Es stellt sich die Frage, ob es genügt, die Anwendung der Wissenschaft zu begrenzen, oder ob es grundlegender Veränderungen der Struktur wissenschaftlichen Denkens und anderer Methoden bedarf, um die skrupellose Ausnutzung und den Missbrauch wissenschaftlicher Erkenntnisse zu verhindern. Wir können noch pointierter fragen: Ist das technologische Zeitalter eine Fehlentwicklung? Ich glaube nicht, wenn wir die Bilanz der positiven und negativen Posten ziehen.

Wie sich unsere Zukunft gestalten wird, hängt entscheidend von der Lösung zweier Problemkreise ab. Es muss uns gelingen, das Bevölkerungswachstum in den Griff zu bekommen und die

Eskalation der materiellen Bedürfnisse zurückzubinden. Andernfalls werden die natürlichen Rohstoffe der Erde bald aufgebraucht sein und das ökologische Gleichgewicht der Biosphäre durch die Pollution irreversibel gestört bleiben. Ferner müssen wir die physischen und psychischen Leiden der Menschen vermindern. Ohne körperliches Wohlbefinden und seelisches Gleichgewicht des Individuums ist das Leben nicht lebenswert.
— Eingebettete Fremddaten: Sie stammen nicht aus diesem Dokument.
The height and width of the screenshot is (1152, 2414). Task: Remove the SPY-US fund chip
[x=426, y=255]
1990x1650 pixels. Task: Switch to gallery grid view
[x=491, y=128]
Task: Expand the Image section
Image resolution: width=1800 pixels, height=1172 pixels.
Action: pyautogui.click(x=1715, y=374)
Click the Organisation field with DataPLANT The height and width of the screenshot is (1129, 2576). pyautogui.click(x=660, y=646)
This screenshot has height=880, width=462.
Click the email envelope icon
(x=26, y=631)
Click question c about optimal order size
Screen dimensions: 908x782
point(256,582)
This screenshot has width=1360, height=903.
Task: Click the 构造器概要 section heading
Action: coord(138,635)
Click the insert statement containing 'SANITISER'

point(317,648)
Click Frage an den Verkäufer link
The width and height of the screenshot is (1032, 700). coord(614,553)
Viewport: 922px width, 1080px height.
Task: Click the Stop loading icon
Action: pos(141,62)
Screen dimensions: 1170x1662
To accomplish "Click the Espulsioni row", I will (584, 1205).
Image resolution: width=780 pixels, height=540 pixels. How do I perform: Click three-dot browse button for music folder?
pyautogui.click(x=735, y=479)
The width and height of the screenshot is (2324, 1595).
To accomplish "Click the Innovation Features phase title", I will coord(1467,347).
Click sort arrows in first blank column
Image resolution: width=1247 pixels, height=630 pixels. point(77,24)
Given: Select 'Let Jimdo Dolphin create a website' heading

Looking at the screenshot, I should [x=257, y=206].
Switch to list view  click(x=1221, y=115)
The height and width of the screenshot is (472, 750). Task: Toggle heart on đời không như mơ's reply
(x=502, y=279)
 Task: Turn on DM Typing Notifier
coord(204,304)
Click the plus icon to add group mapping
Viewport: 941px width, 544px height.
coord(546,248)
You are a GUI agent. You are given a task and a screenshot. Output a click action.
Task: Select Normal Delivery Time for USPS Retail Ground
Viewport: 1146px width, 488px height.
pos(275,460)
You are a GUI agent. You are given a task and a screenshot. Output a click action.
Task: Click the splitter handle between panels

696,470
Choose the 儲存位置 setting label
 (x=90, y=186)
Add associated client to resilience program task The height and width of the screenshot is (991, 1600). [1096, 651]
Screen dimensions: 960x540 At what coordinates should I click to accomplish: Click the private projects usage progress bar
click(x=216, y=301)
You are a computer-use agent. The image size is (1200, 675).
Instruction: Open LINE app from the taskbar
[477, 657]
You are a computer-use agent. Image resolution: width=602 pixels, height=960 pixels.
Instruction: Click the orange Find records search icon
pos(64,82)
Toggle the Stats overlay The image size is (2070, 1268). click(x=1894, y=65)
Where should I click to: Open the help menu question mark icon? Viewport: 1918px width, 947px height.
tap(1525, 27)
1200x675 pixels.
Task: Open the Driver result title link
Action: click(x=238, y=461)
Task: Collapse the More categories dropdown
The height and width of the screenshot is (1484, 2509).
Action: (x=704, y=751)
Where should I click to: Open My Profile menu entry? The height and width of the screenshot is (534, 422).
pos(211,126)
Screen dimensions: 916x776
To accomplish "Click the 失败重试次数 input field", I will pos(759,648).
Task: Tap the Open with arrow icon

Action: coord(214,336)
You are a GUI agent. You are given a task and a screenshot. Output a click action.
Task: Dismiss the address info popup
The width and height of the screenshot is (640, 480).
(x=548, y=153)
Ohne die Hilfe der Naturwissenschaften, die sich als erstaunlich leistungsfähig erwiesen haben, werden wir sehr viele dieser Probleme nicht lösen können. Wir müssen aber wissen, was wir können, und was wir nicht können, wo die wissenschaftliche Kompetenz aufhört, d. h. welche Probleme einer wissenschaftlich-technischen Lösung zugänglich sind, und welche eine Änderung im Wertsystem der Gesellschaft voraussetzen. Wir müssen dafür sorgen, dass rationale und nicht emotionale Kontrollmechanismen zur richtigen Zeit in der richtigen Weise betätigt werden. Eine verantwortungsbewusste Naturwissenschaft muss das Gewissen der Technologie sein. An dieser Verantwortung hat der Naturwissenschafter in ständiger kritischer und selbstkritischer Korrektur des Denkens und Handelns massgeblich mitzutragen.